The 2023 Iowa Hawkeyes football team represented the University of Iowa as members of the West Division of the Big Ten Conference during the 2023 NCAA Division I FBS football season. The Hawkeyes were led by Kirk Ferentz in his 25th year as head coach. The Hawkeyes played their home games at Kinnick Stadium in Iowa City, Iowa, and sold out all seven home contests for the second consecutive season. The Iowa Hawkeyes football team drew an average home attendance of 69,250 in 2023.

With a victory over Illinois on Senior Day, Iowa secured the Big Ten West title for the third time. A win over rival Nebraska in the regular season finale completed a 10-win regular season. They competed in the Big Ten Championship Game against the East Division champion No. 2 Michigan, where they were shutout by the eventual national champions 26–0. The Hawkeyes ended the 2023 season with a 35–0 shutout loss to No. 21 Tennessee in the Citrus Bowl.

Senior punter Tory Taylor was named First-team All-Big Ten for the third time, Eddleman–Fields Punter of the Year for the second time, a Unanimous First-team All-American, and the 2023 Ray Guy Award winner as the nation's most outstanding punter. Despite missing the final four games due to a season-ending injury, junior cornerback Cooper DeJean was named First-team All-Big Ten for the second time, Tatum–Woodson Defensive Back of the Year, Rodgers–Dwight Return Specialist of the Year, and a Unanimous First-team All-American. Defensive coordinator Phil Parker won the Broyles Award as the nation's top assistant coach in college football.

The team became infamous over the course of the season for their great defense being paired with a historically terrible offense, causing some to call them the "Best Worst Team Ever". The four lowest Over/Unders in college football history were set in games involving the 2023 Hawkeyes, the lowest being an O/U of 24.5 against Nebraska. In each of those four games the final combined score was below the line. On October 30, it was announced that offensive coordinator Brian Ferentz would not be retained in 2024, but would be allowed to finish the rest of the 2023 season. At the time of the announcement, the Hawkeyes' offense was averaging 19.5 points per game, ranking 120th out of 133 in the FBS.
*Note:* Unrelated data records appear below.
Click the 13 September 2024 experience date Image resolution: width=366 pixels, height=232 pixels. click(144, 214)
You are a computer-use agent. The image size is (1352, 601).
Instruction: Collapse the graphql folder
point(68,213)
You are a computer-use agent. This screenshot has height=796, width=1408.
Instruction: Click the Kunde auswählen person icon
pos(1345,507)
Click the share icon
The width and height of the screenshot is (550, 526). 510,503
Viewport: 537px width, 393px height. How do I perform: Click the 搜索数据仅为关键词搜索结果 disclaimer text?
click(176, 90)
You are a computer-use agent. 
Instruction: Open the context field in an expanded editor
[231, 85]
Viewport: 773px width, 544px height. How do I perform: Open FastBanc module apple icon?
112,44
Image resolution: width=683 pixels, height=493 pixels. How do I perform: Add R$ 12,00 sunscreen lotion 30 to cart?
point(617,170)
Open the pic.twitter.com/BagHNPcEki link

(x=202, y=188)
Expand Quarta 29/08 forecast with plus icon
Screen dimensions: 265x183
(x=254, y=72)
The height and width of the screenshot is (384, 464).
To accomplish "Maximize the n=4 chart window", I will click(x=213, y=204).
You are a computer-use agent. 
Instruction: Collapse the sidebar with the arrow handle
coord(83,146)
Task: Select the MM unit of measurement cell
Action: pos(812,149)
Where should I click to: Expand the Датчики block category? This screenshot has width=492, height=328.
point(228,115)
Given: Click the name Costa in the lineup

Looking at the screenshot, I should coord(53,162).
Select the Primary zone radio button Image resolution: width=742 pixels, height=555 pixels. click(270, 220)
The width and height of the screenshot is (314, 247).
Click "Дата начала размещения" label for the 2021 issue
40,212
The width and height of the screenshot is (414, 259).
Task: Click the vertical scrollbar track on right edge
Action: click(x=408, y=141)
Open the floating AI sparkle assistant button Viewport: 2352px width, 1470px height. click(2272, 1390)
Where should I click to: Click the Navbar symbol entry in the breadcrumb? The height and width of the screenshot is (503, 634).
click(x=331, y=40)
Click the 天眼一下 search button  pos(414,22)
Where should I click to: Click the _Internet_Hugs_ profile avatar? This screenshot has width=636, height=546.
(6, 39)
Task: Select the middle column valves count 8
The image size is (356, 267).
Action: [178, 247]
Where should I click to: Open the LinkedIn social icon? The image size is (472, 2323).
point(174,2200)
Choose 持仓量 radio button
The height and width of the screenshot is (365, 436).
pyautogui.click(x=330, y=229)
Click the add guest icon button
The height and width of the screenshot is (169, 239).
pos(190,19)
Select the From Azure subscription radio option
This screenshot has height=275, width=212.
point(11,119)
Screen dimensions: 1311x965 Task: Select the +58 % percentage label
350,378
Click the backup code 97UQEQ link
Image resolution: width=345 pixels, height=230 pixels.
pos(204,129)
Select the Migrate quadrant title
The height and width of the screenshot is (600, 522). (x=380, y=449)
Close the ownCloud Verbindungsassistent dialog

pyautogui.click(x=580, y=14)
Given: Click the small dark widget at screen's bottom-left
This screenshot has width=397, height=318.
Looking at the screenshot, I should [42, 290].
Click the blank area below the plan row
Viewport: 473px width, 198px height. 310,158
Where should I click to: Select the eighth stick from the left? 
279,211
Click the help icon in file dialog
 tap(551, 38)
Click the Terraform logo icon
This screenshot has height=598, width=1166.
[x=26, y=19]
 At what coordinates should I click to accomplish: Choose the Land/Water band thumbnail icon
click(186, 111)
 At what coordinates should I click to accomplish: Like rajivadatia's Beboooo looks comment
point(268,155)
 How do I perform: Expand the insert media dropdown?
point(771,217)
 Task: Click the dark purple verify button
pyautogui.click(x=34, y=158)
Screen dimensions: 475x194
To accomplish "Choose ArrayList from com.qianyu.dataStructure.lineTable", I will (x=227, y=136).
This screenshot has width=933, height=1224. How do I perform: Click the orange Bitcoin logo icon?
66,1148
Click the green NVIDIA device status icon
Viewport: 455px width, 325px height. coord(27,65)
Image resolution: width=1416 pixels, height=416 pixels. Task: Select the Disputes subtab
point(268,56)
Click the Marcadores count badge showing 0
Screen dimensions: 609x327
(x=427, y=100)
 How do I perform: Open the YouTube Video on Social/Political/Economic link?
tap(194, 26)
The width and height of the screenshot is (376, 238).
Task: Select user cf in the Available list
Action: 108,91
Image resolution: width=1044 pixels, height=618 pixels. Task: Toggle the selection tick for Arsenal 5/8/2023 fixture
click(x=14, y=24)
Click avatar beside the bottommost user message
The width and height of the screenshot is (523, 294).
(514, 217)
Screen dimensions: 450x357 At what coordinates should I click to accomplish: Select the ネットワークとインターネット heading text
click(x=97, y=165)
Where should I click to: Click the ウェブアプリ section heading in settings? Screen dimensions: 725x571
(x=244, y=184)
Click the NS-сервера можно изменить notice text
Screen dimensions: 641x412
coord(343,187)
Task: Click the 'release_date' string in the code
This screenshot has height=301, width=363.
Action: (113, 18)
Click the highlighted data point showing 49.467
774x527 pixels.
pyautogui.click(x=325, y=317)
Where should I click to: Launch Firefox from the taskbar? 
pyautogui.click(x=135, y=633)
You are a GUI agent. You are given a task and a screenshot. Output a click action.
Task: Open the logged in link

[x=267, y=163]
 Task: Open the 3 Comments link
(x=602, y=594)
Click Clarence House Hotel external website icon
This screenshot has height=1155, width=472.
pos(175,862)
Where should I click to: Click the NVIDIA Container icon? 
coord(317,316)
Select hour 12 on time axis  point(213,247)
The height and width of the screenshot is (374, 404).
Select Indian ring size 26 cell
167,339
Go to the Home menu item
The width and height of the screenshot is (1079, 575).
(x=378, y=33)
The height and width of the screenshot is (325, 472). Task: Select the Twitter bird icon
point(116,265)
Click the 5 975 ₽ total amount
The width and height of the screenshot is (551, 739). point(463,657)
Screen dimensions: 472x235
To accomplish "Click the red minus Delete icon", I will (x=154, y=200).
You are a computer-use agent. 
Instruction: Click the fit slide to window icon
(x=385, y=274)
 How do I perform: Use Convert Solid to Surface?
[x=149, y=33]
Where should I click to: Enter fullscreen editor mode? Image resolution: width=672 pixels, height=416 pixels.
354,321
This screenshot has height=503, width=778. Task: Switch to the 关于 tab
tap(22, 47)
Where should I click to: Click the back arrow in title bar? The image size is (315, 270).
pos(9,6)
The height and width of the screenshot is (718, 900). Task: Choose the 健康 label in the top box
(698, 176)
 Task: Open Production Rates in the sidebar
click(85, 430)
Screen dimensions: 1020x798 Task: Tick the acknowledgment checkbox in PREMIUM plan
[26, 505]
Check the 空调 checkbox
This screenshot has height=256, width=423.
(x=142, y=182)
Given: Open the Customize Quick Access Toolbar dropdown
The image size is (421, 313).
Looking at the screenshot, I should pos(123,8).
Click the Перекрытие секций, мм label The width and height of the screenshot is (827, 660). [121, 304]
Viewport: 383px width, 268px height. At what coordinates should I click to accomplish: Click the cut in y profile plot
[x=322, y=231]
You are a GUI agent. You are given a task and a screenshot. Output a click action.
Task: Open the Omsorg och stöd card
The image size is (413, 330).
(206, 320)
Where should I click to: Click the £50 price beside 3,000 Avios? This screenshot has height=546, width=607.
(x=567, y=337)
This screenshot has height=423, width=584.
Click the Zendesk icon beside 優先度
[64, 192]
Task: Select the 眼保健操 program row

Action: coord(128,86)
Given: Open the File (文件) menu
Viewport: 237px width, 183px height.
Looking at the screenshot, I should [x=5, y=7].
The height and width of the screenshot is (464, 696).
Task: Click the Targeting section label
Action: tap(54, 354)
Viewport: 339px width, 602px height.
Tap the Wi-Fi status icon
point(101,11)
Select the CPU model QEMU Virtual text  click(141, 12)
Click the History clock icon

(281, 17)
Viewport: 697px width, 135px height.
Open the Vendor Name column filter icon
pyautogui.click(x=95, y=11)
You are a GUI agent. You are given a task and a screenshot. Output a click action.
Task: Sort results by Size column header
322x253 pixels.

In 2026, the NCAA ruled that quarterback Cade McNamara was ineligible to play for Iowa due to tampering violations, as Kirk Ferentz and assistant coah Jon Budmayr had broken NCAA rules by contacting McNamara before he entered the transfer portal. As a result, the NCAA forced Iowa to vacate the four victories in which McNamara played before he suffered a season-ending injury. The four games Iowa vacated were the wins over Utah State, Iowa State, Western Michigan, and Michigan State.

== Preseason ==
Iowa lost several players in the transfer portal, including top two wide receivers Keagan Johnson and Arland Bruce IV, backup quarterback Alex Padilla, and running back Gavin Williams. Two top defensive players, cornerback Terry Roberts and linebacker Jestin Jacobs, transferred to Miami and Oregon, respectively.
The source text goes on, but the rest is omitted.